Set problem:
According to the tender offer excerpt, what is the Withdrawal Deadline for tenders of Securities?

Excerpted passage:
— start —
The Offers are being made pursuant to and are subject to the terms and conditions set forth in the Offer to Purchase dated November 21, 2017 (the “Offer to Purchase”) and the related Letter of Transmittal (the “Letter of Transmittal”). The Offers are scheduled to expire at 11:59 p.m., New York City time, on December 19, 2017, unless extended or earlier terminated by Viacom (the “Expiration Date”). Tenders of Securities may be withdrawn at any time at or prior to 5:00 p.m., New York City time, on December 5, 2017 (the “Withdrawal Deadline”), but may not be withdrawn thereafter except in certain limited circumstances where additional withdrawal rights are required by law.
— end —
Data lines:
— start —
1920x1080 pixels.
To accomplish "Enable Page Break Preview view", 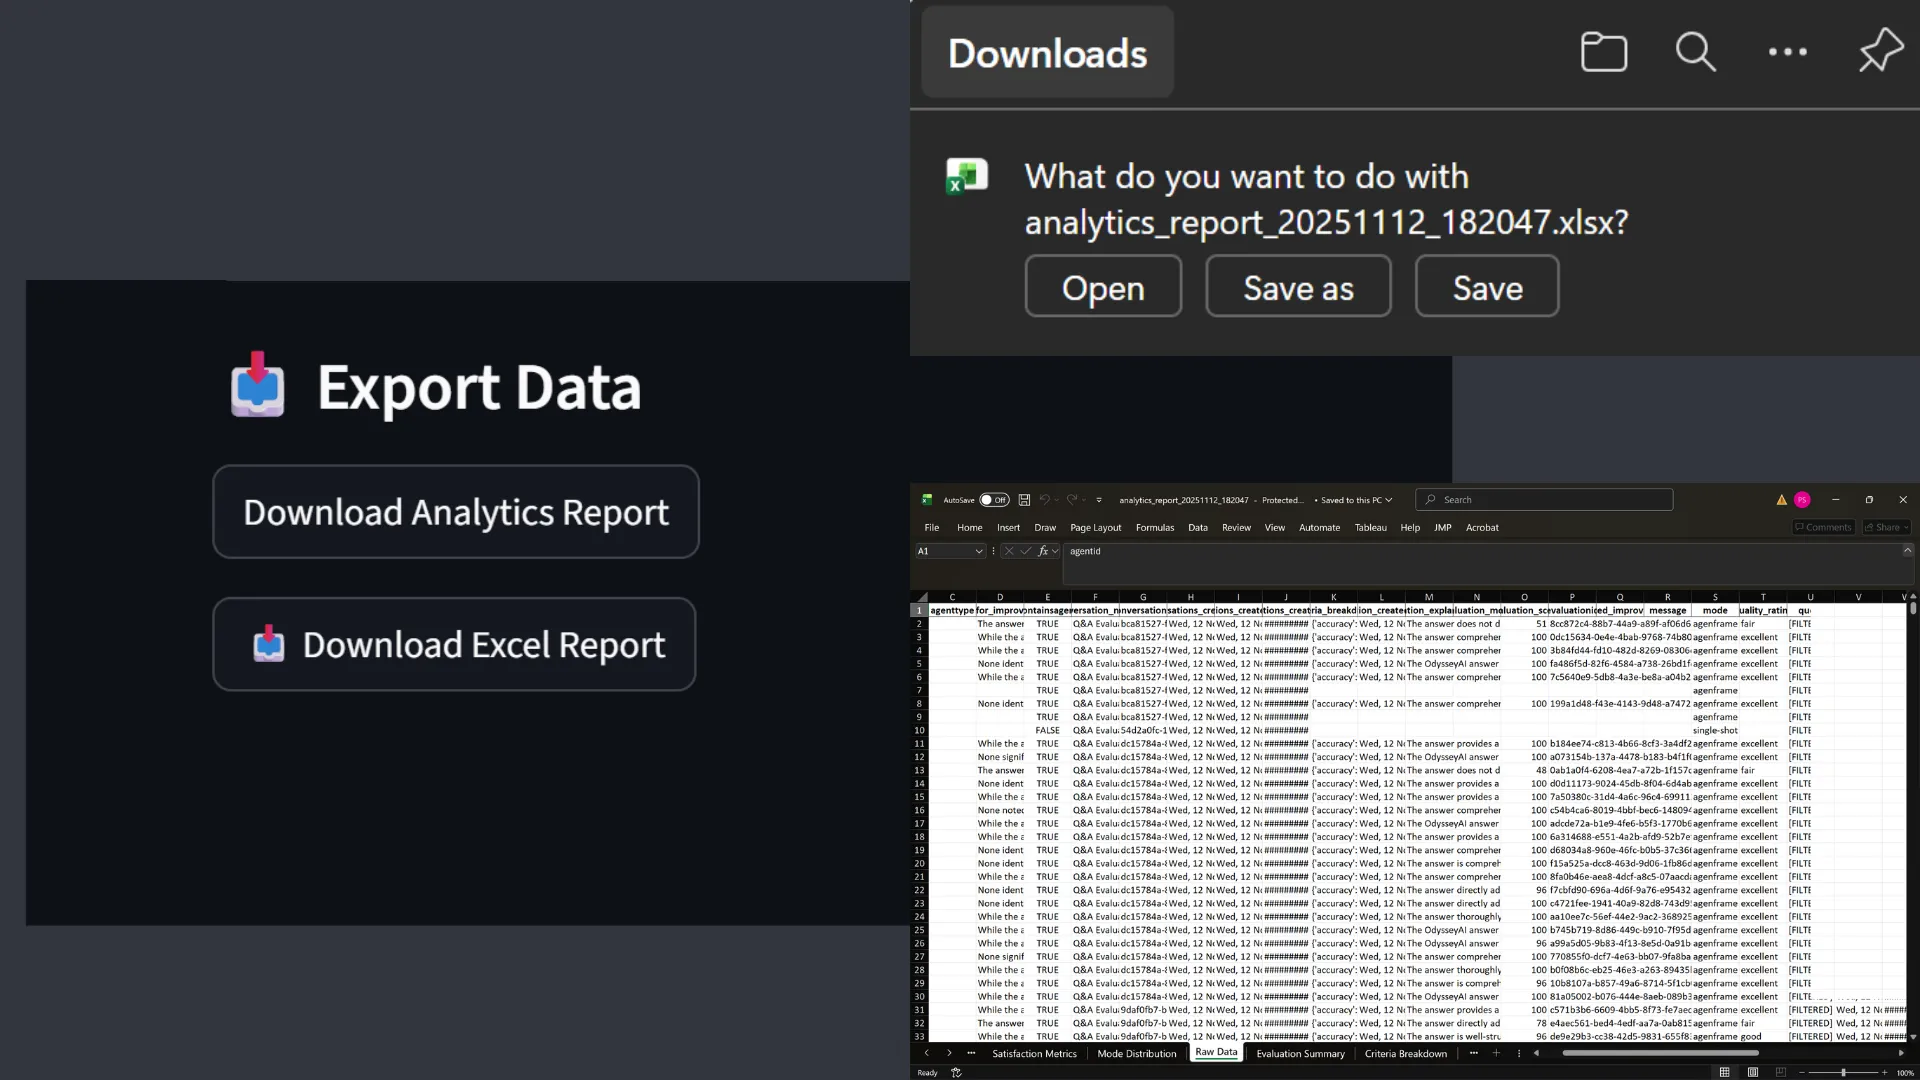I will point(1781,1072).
— end —
— start —
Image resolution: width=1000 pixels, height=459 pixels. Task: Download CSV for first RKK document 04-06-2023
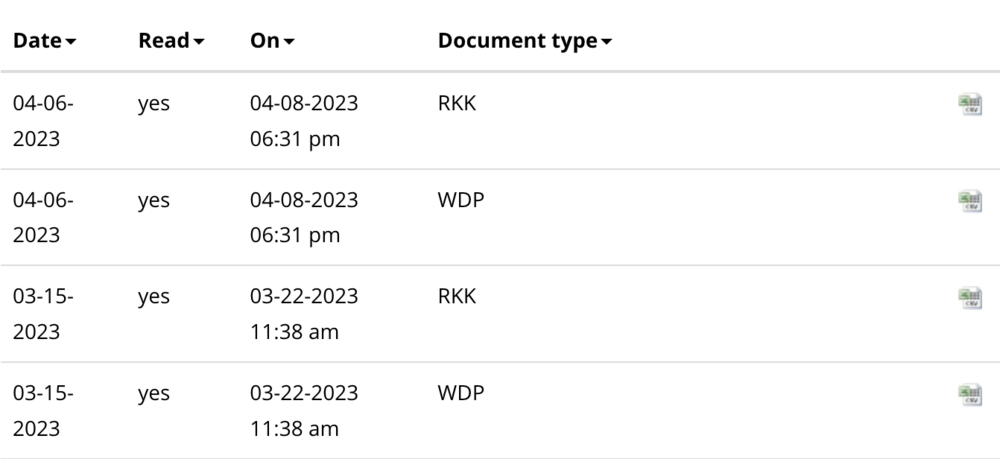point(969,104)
— end —
Full answer:
5:00 p.m., New York City time, on December 5, 2017.